When searching through magazines, every now and then we’ll see ads promoting a carmaker’s commitment to mobility solutions for people in wheelchairs or who face other mobility challenges.
Today we’ll focus on a trio of such ads, one from each of the traditional “Big Three” American brands.
We’ll start with Ford and this ad from a July 2007 magazine:
In case you don’t want to read all the tiny print, it’s all about a Ford program that provides a bit of financial support to anyone who wants to have their Ford, Lincoln or Mercury vehicle modified for better accessibility. Ford doesn’t make the modifications themselves, but providing some cash to help people is definitely a step in the right direction.
The one part of the tiny print that we do care about is this bit:
Wow. That’s a long URL, but it gets the point across, I suppose.
And where does typing those 20+ characters in a web browser take you today?
More than a decade later and www.fordmobilitymotoring.com now directs people to www.fordupfits.com/accessibility/accessible-vehicles. It seems Ford is still offering the same program to offset the costs of modifying their vehicles so it’s good to see that they’re redirecting the old URL to the new site. Well done.
General Motors had its own take on mobility solutions, bringing together a team of engineers and designers to come up with solutions to make operating a vehicle a little easier.
Four of the people on that team were featured in a four-page ad in a December 2004 magazine.
There are a couple of places in the ad that reference gmmobility.com:
That’s certainly a little tidier than the Ford example from above. But what we really care about is whether this site still exists today.
And it does! Well, sort of. Like the Ford example above, GM has its mobility options on a different domain these days, but at least the old domain (gmmobility.com) redirects correctly to the new one (https://www.gmfleet.com/vehicles/upfit-applications/mobility-vehicles) – though it loaded extremely slowly for me and I had the refresh the page a couple of times for it to actually work.
Like the Ford site, GM offers a very similar program for reimbursing some of the expenses associated with modifying their cars. Maybe it’s interesting and maybe not, but the ad from 2004 has a few references to GM’s “Sit-N-Lift” seat but I see no mention of that on the current site.
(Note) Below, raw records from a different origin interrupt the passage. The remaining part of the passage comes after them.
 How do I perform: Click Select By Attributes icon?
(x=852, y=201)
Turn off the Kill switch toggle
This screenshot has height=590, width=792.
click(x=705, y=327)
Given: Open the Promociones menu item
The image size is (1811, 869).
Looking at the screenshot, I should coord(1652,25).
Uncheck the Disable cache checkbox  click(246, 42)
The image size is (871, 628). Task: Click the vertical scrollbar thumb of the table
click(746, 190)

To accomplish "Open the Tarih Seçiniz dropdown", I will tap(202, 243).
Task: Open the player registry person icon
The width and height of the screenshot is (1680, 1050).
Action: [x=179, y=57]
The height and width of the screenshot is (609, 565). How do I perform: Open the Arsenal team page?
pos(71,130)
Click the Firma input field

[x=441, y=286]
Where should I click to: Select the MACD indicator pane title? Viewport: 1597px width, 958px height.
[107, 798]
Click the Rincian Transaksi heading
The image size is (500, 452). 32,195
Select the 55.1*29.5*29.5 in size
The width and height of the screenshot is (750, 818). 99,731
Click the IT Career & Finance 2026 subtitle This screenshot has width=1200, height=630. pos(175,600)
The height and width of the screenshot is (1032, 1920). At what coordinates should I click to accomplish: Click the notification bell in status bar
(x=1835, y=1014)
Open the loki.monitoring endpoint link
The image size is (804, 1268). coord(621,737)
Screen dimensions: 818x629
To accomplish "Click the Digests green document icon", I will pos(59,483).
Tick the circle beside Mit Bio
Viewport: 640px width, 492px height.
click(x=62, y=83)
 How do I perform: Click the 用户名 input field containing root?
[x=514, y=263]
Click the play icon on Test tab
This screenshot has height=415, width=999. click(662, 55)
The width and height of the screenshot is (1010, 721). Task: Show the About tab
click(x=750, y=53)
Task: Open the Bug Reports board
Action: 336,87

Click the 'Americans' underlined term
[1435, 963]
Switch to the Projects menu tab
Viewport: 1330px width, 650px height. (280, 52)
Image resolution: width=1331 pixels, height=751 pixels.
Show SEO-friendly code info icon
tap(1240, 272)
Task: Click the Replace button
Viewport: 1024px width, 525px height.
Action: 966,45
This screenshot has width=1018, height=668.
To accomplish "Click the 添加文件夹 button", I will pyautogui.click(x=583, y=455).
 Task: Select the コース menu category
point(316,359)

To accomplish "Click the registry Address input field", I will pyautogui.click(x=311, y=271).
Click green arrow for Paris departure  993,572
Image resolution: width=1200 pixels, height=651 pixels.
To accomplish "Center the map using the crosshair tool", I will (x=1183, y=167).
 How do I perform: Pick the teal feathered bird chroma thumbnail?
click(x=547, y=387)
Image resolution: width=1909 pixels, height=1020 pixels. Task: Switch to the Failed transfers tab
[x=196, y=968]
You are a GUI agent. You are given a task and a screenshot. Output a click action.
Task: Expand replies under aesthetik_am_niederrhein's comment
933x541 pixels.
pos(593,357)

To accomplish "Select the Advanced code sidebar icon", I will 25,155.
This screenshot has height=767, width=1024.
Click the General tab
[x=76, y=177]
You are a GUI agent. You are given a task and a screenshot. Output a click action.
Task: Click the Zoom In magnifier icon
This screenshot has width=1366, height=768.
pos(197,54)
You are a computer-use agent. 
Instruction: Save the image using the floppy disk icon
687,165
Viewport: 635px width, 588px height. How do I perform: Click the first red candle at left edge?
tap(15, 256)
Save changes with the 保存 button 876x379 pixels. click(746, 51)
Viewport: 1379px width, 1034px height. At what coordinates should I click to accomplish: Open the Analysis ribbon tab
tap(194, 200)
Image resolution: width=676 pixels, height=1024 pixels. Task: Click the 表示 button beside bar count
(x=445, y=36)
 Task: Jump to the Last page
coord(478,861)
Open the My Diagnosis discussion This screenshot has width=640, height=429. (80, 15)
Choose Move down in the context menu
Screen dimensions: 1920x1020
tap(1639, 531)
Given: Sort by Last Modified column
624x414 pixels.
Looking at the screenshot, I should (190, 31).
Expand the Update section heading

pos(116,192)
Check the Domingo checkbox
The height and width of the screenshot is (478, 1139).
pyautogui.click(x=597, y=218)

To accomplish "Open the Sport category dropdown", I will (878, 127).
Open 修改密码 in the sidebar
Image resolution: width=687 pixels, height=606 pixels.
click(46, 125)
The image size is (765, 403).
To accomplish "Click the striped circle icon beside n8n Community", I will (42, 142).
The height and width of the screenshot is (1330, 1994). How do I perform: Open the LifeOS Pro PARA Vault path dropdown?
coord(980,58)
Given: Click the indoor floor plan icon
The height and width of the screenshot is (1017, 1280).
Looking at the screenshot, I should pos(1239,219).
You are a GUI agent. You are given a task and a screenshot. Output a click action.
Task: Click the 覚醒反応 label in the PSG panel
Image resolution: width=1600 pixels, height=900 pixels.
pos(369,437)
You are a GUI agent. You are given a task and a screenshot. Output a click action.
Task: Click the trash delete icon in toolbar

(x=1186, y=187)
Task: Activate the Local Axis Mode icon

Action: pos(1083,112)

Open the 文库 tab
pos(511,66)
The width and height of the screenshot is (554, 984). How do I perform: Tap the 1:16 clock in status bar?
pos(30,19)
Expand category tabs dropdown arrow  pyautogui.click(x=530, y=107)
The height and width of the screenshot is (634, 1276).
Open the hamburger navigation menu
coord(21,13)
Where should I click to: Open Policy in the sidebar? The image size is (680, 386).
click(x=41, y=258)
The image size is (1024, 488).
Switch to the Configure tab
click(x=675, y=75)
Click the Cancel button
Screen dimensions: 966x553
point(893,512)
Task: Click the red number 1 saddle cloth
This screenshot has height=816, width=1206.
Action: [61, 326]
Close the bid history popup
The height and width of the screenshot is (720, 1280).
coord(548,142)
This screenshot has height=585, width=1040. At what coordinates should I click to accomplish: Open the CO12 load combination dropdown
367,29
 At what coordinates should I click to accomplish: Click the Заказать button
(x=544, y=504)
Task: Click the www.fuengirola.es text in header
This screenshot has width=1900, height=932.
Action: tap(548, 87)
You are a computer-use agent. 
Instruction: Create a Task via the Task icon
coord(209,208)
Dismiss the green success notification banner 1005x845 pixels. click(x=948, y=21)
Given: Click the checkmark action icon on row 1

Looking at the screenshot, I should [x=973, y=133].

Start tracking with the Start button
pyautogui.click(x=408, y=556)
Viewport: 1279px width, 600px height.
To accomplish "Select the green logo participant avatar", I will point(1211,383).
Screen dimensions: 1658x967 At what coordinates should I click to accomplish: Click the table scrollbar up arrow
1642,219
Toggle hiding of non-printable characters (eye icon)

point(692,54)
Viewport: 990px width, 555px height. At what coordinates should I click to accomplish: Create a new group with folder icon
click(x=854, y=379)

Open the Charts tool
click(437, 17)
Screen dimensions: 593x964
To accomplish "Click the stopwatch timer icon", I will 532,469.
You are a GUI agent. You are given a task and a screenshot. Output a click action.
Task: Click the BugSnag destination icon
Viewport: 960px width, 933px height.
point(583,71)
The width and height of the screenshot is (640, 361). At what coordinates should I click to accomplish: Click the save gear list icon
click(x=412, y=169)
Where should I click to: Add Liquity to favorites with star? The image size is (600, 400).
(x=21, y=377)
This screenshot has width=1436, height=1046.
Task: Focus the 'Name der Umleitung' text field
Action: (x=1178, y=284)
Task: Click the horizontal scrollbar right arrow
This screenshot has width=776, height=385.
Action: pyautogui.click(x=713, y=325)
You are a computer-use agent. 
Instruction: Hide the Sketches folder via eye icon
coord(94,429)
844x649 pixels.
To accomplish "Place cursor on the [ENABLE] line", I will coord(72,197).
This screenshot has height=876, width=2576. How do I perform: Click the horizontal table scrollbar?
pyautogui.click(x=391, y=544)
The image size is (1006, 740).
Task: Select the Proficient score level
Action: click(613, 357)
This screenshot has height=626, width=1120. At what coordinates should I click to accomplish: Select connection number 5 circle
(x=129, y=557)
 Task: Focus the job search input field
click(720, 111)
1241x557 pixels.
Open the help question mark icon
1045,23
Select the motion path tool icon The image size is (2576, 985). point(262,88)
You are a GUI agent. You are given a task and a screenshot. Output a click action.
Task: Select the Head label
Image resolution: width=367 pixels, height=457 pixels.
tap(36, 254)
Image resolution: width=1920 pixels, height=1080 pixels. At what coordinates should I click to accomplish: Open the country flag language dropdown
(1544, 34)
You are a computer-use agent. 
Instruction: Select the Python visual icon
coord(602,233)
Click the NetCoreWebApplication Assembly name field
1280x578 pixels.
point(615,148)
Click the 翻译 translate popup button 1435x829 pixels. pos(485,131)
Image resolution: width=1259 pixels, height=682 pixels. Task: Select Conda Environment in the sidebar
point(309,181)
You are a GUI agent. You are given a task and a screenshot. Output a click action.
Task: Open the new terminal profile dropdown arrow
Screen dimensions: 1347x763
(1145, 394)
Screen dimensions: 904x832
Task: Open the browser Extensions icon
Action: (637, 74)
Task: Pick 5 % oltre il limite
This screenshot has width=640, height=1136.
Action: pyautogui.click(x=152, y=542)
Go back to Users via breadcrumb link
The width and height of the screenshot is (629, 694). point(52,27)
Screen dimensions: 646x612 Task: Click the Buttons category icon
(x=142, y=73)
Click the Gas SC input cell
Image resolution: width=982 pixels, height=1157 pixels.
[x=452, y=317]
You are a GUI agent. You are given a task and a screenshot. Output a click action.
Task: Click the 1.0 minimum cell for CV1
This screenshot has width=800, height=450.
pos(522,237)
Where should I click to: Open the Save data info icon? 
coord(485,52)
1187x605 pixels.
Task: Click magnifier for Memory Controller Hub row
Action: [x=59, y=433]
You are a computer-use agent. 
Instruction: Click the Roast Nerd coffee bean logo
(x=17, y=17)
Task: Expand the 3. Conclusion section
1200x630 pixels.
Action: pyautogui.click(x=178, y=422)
Still, excellent job GM web managers!
Finally, we get to Chrysler. Back in July 2006, when this ad appeared, Chrysler was still part of Daimler-Chrysler:
Like the other brands, Daimler-Chrysler was offering some cash to help cover the cost of modifying your new Dodge, Chrysler or Jeep.
To learn more, you could visit dc-automobility.com:
Chrysler is no longer part of Daimler, and is instead now part of Fiat (and is apparently going to soon be part of Peugeot). So what happened to the old URL?
Ouch. That’s not good. We were doing so well there with the other manufacturers I was hoping we’d get a perfect score here.
Sadly, no. Not only does dc-automobility.com not redirect to anything relevant, at the time of this writing, nobody owns the domain. So it’s up for grabs in case you want an obscure piece of Chrysler history.
Since mobility solutions are really important, it should be noted that Fiat-Chrysler does still offer a similar reimbursement program like the others. It took some digging to find it, but there’s more information online at www.fcausdriveability.com. Well, at least that URL works today — we’ll see how it holds up in the years to come.